[Provided records]
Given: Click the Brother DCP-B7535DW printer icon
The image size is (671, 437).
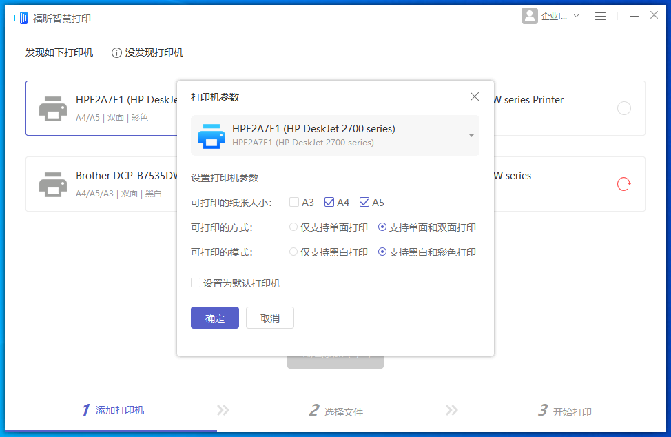Looking at the screenshot, I should [x=53, y=183].
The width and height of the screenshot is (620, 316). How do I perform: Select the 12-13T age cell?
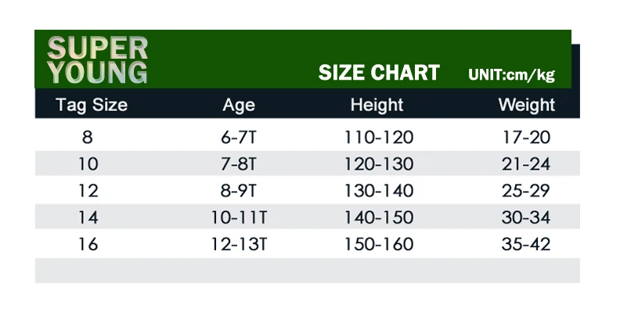click(x=239, y=244)
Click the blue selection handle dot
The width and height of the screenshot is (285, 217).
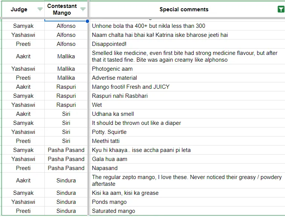point(88,21)
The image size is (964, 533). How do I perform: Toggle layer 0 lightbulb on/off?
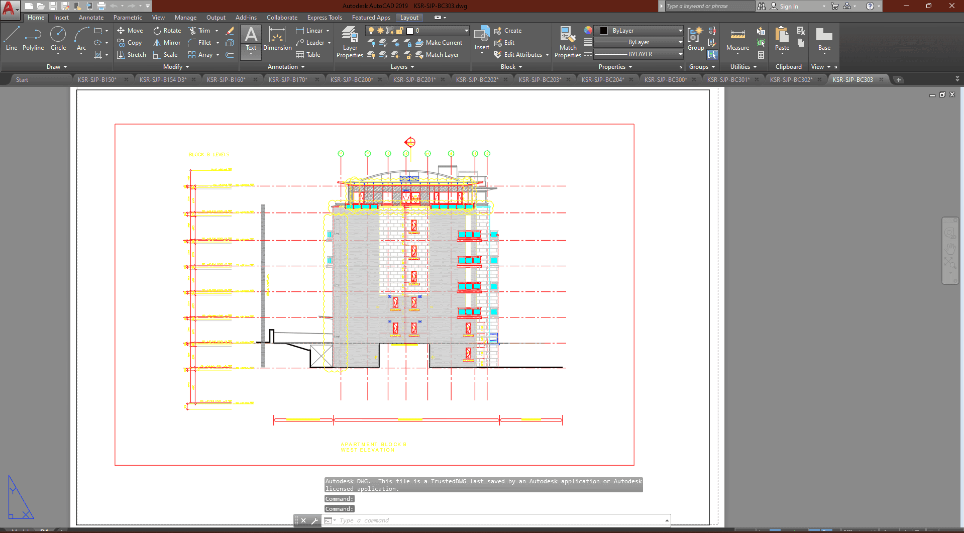371,31
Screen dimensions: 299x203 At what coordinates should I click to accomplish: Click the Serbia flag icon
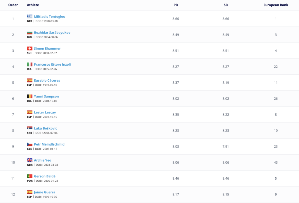(x=29, y=128)
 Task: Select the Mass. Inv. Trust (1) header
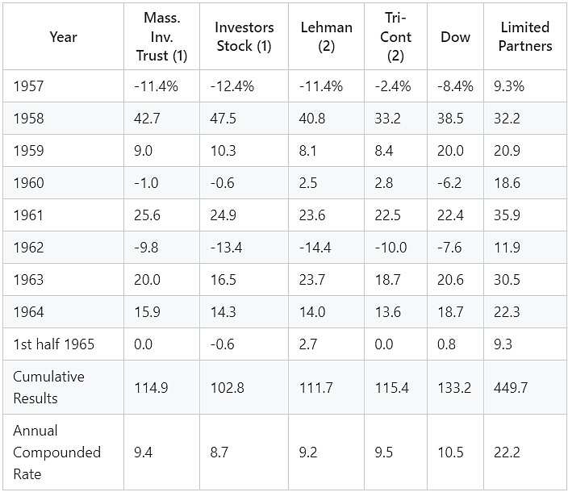point(161,37)
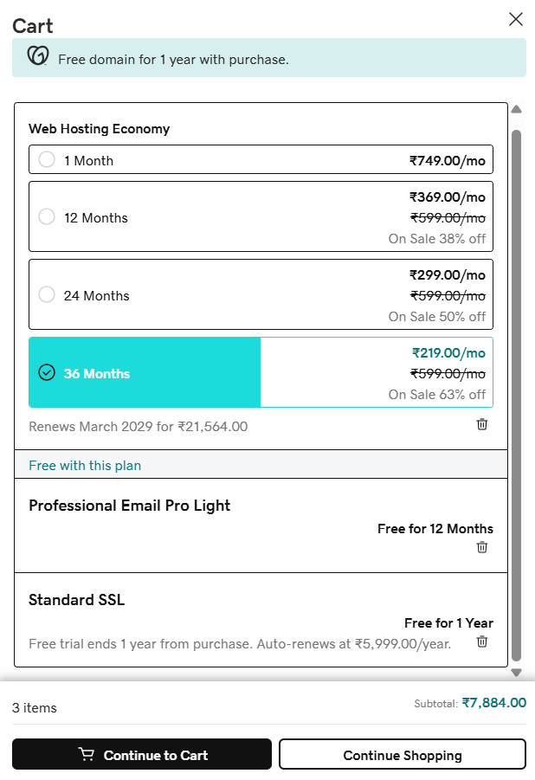Delete Professional Email Pro Light item
535x780 pixels.
pos(481,547)
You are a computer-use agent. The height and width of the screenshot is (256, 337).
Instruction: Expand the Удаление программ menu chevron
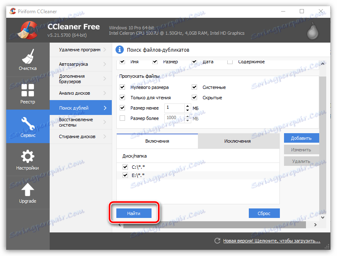[x=105, y=50]
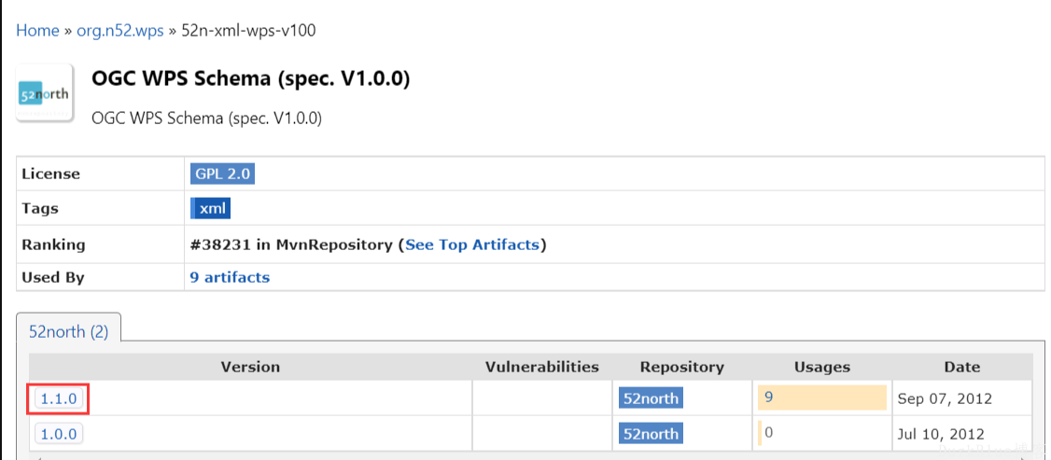Image resolution: width=1051 pixels, height=460 pixels.
Task: Open See Top Artifacts link
Action: pyautogui.click(x=472, y=245)
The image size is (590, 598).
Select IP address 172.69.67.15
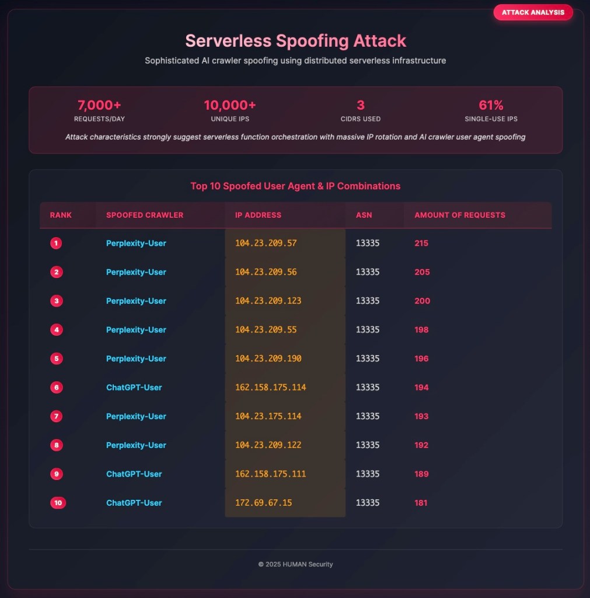point(263,503)
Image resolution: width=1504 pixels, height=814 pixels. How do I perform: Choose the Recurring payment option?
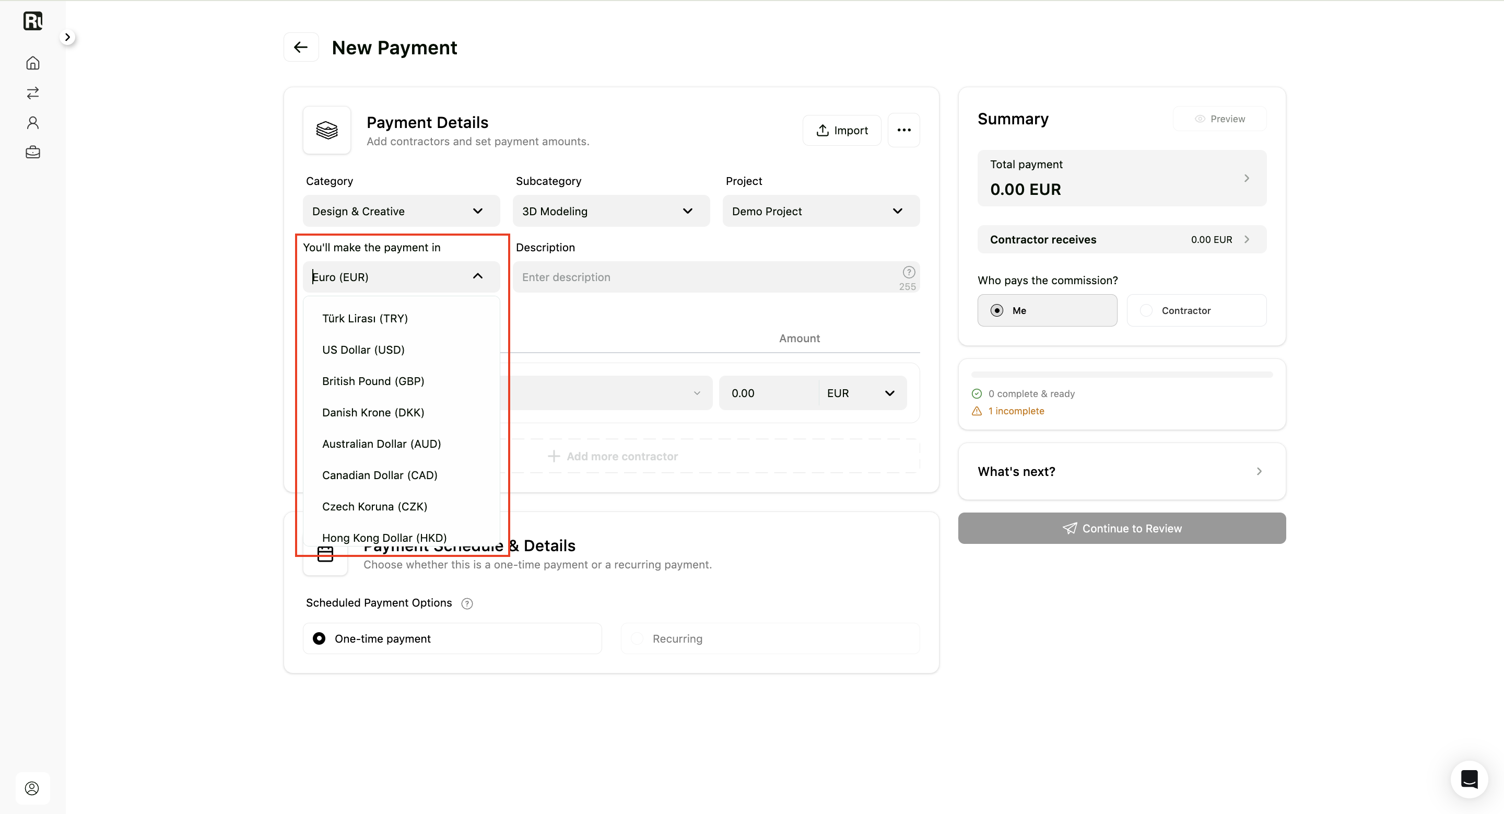point(770,639)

[Task objective] Quote verbatim every line starting at the line that contains "The width and height of the screenshot is (285, 217)." and ending with the last line of the records; omit all pictures.

[Task solution]
The width and height of the screenshot is (285, 217).
point(88,21)
The image size is (964, 533). How do I perform: Toggle layer 0 lightbulb on/off?
371,31
Screen dimensions: 299x203 At what coordinates should I click to accomplish: Click the Serbia flag icon
(x=29, y=128)
 Task: Select the Mass. Inv. Trust (1) header
point(161,37)
Delete Professional Email Pro Light item
535x780 pixels.
pos(481,547)
You are a computer-use agent. The height and width of the screenshot is (256, 337).
Instruction: Expand the Удаление программ menu chevron
[x=105, y=50]
Image resolution: width=1051 pixels, height=460 pixels.
Task: Open See Top Artifacts link
Action: pyautogui.click(x=472, y=245)
The image size is (590, 598).
Select IP address 172.69.67.15
point(263,503)
Image resolution: width=1504 pixels, height=814 pixels. How do I perform: Choose the Recurring payment option?
point(770,639)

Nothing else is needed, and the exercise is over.